364. Дьявол раскинул сеть и тоже рыбачит, обезьяна проклятая. — Рыбарь Господень, уловляющий души человеков — такова метафора апостольского служения, в которое как бы преобразилось прежнее занятие двенадцати апостолов — рыбная ловля. Христианское богословие с давних пор называет дьявола обезьяной Бога. См. прим. № 281.
365. …кольцо с песчинкою от камня, побившего святого Стефана. — Св. Стефан, христианский первомученик из числа семидесяти апостолов, по ложному обвинению в богохульстве приговоренный к смерти через побитие камнями — традиционному виду казни у евреев. Среди забрасывавших его камнями был и юноша Савл, впоследствии апостол Павел.
366. …участник Первого Толедского собора командор де Кеведо… — см. прим. № 98.
367. …тот, чей сан сподобился носить монсеньор. — Основатель Доминиканского ордена Доминик де Гусман также был епископом Озмы.
368. …вблизи Стигийских блат… — по космографии Данте, в ад попадают через Стигийскую трясину, которая затягивает души умерших грешников, в то время как души праведников, которым предвозвещено спасение, движутся в противоположном направлении — к Спасским вратам.
369. …заправил под него съехавшую и тершуюся о голую шею цепь от пастырского креста. — В отличие от тельника, ни наперсный крест, если он пустотел и хранит в себе толику мощей (крест-енколпий), ни даже цепь от него не могли соприкасаться с обнаженными частями тела, «перетирать» их. Отсюда выражение «отпиливать крестом голову», то есть переусердствовать в соблюдении церковных обрядов.
370. …как грань алмаза, как Эльбрус под заиндевелым крылом аэроплана. ~ Нож упал на пол. — По воспоминаниям лично знавших профессора Нерона, наш лучший славист, наряду с обожаемым им Лермонтовым, охотно цитировал Дюма-отца. «Проклятье! — вскричал лорд Винтер», — бормотал О. Э. после четвертой рюмки «Кармеля» — с пятою становившегося действительно «незримым».
371. Во всем сатана тщится походить на Господа. ~ Не сдохла ли взамен поблизости какая-нибудь жаба? — Намек на жертвоприношение Авраама. Но если Бог подменяет первоначальную жертву овном (агнцем), то сатана — жабой. Это вполне согласуется с той ролью, которая отводится жабе в христианской демонологии.
372. Месть за Шенау… — На балу в Шенау папский нунций Трескалини, известный грубиян и обжора, нанес публичное оскорбление молодому испанскому посланнику при австрийском дворе (где и были заложены основы будущей политики графа Оливареса, в действительности не столько антиримской, сколько проавстрийской). «Сын форейтора», — сказал монсеньор Трескалини, намекая на распутный образ жизни матери Оливареса, урожденной герцогини Сен-Люкар. Впоследствии, получив президентство в тайном совете, граф будет титуловаться герцогом Сен-Люкар.
373. …мучили на предмет «прованского масла»… — эвфемизм, обозначающий альбигойскую ересь, родиной которой является Прованс. «Есть овощи, приправленные прованским маслом!» — восклицает в страхе один из персонажей романа Я. Потоцкого «Рукопись, найденная в Сарагоссе».
374. Мы ~ верховный инквизитор города Толедо… — по сложившейся традиции, перед вынесением приговора состав суда меняется. См. прим. № 333.

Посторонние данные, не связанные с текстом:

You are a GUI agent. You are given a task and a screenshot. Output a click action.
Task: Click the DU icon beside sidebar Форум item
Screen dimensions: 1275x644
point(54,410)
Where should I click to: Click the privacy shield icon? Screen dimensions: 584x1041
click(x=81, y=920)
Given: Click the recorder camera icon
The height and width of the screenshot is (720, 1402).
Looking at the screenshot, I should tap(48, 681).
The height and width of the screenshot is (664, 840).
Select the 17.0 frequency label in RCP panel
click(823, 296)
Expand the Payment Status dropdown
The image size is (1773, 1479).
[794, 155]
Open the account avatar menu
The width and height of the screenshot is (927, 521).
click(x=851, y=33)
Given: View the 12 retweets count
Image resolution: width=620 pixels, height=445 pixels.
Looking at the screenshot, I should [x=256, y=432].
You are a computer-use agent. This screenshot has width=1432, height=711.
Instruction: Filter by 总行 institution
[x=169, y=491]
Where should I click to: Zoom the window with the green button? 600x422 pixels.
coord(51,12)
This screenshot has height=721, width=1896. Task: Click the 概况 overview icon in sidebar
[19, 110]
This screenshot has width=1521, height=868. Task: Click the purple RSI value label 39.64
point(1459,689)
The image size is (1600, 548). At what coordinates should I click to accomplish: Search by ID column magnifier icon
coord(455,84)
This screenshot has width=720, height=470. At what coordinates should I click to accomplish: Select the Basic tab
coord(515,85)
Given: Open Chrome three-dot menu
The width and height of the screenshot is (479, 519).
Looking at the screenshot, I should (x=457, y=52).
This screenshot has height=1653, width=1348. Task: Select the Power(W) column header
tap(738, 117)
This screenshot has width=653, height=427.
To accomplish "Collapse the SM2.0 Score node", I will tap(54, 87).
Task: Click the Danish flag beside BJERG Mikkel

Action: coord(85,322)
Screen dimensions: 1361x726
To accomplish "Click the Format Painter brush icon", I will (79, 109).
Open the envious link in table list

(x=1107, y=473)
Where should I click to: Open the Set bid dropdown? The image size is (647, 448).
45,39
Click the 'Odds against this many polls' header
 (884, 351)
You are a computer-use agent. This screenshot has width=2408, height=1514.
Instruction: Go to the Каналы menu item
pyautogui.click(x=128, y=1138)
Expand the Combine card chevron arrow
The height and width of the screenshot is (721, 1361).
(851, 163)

375. …шли с видом только что выписавшихся из больницы блудниц, обыкновенно говорящих о себе, не чинясь: я с улицы. — По осознанной наблюдательности (выражение С. Ш.) Пастернак не имеет себе равных. Этим он подкрепляет свою правоту — и, следовательно, право не сажать тебя за свой стол. Здесь не как с арийцем, под честным взглядом которого вечно кажешься себе виноватым, вечно каешься в том, что ты — это ты (и даже страшная искупительная жертва действенна лишь на краткий миг). Здесь по-другому. Ты вроде бы и свободен выбирать между собою и им, но только он наперед знает: ты не воспользуешься этой вчуже дарованной тебе свободой. Для тебя он — ханжа. И тогда всем своим катастрофическим весом он наступает на тебя. Его творческий гений подчинен одной лишь задаче: доказать — мне доказать — что о нем я сужу на основании своей собственной низости. Самый раз и впрямь почувствовать себя нравственным пигмеем — Альберихом, но уже не по крови, по духу — и разразиться… «проклятием любви» (главный лейтмотив «Кольца»): «Живаго» — концептуальный роман!.. играем в «Войну и мир»!.. (Да, играем. Завидно? А таких, как ты, не принимаем.)